## [Set problem 1]
Translate this sentence from the R memory error post into Spanish: "I'm running Ubuntu with 3GB RAM and 4GB swap."

## [Page text]
R code failed with: "Error: cannot allocate buffer" - r

Compiling an RMarkdown script overnight failed with the message:
Error: cannot allocate buffer
Execution halted
The code chunk that it died on was while training a caretEnsemble list of 10 machine learning algorithms. I know it takes a fair bit of RAM and computing time, but I did previously succeed to run that same code in the console. Why did it fail in RMarkdown? I'm fairly sure that even if it ran out of free RAM, there was enough swap.
I'm running Ubuntu with 3GB RAM and 4GB swap.
I found a blog article about memory limits in R, but it only applies to Windows: http://www.r-bloggers.com/memory-limit-management-in-r/
Any ideas on solving/avoiding this problem?

One reason why it may be backing up is that knitr and Rmarkdown just add a layer of computing complexity to things and they take some memory. The console is the most streamline implementation.
Also Caret is fat, slow and unapologetic about it. If the machine learning algorithm is complex, the data set is large and you have limited RAM it can become problematic.
Some things you can do to reduce the burden:
If there are unused variables in the set, use a subset of the ones you want and then clear the old set from memory using rm() with your variable name for the data frame in the parentheses.
After removing variables, run garbage collect, it reclaims the memory space your removed variables and interim sets are taking up in memory.
R has no native means of memory purging, so if a function is not written with a garbage collect and you do not do it, all your past executed refuse is persisting in memory making life hard.
To do this just type gc() with nothing in the parentheses. Also clear out the memory with gc() between the 10 ML runs. And if you import data with XLConnect the java implementation is nasty inefficient...that alone could tap your memory, gc() after using it every time.
After setting up training, testing and validation sets, save the testing and validation files in csv format on the hard drive and REMOVE THEM from your memory and run,you guessed it gc(). Load them again when you need them after the first model.
Once you have decided which of the algorithms to run, try installing their original packages separately instead of running Caret, require() each by name as you get to it and clean up after each one with detach(package:packagenamehere) gc().
There are two reasons for this.
One, Caret is a collection of other ML algorithms, and it is inherently slower than ALL of them in their native environment. An example: I was running a data set through random forest in Caret after 30 minutes I was less than 20% done. It had crashed twice already at about the one hour mark. I loaded the original independent package and in about 4 minutes had a completed analysis.
Two, if you require, detach and garbage collect, you have less in resident memory to worry about bogging you down. Otherwise you have ALL of carets functions in memory at once...that is wasteful.
There are some general things that you can do to make it go better that you might not initially think of but could be useful. Depending on your code they may or may not work or work to varying degrees, but try them and see where it gets you.

## [Set problem 2]
Turn part of the records below into a numbered list. Begin at the line that contains "Verstanden (570, 9)" and stop after the line that contains "Kerbeborsch (362, 591)".

## [Data for the task]
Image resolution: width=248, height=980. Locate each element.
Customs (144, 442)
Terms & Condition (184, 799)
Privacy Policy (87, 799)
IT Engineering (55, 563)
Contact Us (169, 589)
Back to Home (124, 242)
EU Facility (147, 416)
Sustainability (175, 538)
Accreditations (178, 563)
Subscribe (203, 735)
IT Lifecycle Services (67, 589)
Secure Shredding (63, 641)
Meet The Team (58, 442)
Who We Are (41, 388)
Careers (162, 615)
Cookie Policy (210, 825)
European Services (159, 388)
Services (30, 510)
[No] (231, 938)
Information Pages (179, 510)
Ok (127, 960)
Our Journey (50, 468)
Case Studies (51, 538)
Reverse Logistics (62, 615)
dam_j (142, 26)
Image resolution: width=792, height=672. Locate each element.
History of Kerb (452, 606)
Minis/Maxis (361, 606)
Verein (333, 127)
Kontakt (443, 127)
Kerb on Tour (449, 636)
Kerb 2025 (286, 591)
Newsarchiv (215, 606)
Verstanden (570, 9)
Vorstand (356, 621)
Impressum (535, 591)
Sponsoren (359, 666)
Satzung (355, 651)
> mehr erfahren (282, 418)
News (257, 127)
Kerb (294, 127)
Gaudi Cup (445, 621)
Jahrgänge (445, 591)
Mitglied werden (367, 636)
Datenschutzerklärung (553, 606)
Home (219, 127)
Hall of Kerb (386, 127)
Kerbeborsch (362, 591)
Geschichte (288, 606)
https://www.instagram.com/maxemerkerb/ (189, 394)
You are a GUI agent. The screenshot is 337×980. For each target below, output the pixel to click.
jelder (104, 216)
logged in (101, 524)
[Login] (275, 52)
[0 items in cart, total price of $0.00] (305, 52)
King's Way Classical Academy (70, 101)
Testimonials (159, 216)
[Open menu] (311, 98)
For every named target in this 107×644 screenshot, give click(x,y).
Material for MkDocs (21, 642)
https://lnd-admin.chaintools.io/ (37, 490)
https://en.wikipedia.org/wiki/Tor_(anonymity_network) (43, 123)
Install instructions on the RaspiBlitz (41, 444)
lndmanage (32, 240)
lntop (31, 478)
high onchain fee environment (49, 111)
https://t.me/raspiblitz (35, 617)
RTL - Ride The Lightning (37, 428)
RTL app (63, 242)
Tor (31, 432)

## [Finished answer 1]
Uso Ubuntu con 3 GB de RAM y 4 GB de swap.

## [Finished answer 2]
1. Verstanden (570, 9)
2. Vorstand (356, 621)
3. Impressum (535, 591)
4. Sponsoren (359, 666)
5. Satzung (355, 651)
6. > mehr erfahren (282, 418)
7. News (257, 127)
8. Kerb (294, 127)
9. Gaudi Cup (445, 621)
10. Jahrgänge (445, 591)
11. Mitglied werden (367, 636)
12. Datenschutzerklärung (553, 606)
13. Home (219, 127)
14. Hall of Kerb (386, 127)
15. Kerbeborsch (362, 591)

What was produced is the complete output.